● **Required work**: For each line below that contains the word "computer", make a copy.

*** Opening of Records to use ***

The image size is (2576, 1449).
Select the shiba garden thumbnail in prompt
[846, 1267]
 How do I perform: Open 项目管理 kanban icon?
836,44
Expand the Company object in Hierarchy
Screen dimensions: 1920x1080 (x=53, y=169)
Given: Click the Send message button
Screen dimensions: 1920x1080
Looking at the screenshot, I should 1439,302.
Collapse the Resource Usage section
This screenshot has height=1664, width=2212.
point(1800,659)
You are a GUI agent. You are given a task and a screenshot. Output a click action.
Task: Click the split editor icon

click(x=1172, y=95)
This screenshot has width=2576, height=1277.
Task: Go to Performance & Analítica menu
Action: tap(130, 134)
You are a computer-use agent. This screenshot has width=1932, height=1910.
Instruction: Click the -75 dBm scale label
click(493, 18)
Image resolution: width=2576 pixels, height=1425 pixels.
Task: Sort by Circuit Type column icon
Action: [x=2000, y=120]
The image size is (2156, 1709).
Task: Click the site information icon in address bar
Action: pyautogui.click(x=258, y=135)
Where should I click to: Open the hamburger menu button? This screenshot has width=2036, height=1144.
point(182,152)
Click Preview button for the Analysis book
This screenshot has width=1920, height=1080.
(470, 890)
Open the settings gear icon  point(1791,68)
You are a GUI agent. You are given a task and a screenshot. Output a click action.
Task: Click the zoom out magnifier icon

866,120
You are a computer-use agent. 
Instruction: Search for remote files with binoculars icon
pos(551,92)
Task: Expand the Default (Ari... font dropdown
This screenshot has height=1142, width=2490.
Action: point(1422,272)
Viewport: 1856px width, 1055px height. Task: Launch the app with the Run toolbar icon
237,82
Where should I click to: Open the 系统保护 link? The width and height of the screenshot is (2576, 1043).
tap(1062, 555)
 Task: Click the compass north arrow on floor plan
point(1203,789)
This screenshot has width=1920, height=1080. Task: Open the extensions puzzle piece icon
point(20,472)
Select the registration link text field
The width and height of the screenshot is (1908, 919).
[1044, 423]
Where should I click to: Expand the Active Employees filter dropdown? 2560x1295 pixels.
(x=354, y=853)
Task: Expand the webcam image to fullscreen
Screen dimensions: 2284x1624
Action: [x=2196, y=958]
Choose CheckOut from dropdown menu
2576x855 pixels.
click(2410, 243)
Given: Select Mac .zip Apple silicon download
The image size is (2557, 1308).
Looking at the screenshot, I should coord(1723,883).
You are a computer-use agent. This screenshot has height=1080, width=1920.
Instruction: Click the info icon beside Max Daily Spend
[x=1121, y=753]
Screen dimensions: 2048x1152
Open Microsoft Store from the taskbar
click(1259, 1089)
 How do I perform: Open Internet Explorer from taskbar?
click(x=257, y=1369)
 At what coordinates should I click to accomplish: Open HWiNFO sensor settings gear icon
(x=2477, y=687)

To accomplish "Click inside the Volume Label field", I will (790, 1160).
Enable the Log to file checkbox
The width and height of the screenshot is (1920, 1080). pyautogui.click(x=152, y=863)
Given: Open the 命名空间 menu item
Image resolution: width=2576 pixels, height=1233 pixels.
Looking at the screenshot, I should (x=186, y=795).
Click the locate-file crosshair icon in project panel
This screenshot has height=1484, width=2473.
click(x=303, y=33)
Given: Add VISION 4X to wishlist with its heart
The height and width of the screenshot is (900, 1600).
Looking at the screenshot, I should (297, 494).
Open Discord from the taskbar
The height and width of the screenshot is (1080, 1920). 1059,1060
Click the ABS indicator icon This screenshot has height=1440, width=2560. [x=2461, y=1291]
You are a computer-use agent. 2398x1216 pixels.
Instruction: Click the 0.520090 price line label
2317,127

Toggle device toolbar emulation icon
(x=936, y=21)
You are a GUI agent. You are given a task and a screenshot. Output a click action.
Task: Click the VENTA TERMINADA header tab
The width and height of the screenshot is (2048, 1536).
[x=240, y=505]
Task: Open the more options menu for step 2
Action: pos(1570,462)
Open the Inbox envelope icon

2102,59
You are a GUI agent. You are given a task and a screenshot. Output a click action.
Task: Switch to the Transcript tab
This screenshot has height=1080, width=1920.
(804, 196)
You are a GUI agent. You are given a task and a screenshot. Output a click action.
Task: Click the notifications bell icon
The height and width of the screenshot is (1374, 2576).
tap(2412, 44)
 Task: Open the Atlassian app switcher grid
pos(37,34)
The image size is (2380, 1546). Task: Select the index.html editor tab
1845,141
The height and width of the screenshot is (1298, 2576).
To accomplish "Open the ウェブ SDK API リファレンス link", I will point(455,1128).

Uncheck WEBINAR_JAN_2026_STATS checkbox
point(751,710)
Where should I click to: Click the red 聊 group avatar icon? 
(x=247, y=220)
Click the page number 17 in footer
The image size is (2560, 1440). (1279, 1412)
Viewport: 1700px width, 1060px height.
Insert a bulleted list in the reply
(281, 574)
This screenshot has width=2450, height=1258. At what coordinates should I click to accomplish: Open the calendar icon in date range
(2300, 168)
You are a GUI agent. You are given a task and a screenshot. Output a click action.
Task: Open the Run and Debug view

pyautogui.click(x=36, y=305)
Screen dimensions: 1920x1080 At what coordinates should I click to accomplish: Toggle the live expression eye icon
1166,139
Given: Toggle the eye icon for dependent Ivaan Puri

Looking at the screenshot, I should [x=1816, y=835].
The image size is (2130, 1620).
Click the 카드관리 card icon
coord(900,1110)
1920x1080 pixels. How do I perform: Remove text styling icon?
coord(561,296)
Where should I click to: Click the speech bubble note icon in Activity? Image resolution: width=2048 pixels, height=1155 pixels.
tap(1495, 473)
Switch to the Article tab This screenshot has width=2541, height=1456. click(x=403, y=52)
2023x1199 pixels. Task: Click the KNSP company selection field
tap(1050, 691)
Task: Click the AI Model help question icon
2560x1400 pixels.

*** Close of Records to use ***

● **Result of this task**:
You are a computer-use agent. This screenshot has width=1932, height=1910.
You are a computer-use agent. 
You are a computer-use agent. This screenshot has height=1080, width=1920.
You are a computer-use agent. 2398x1216 pixels.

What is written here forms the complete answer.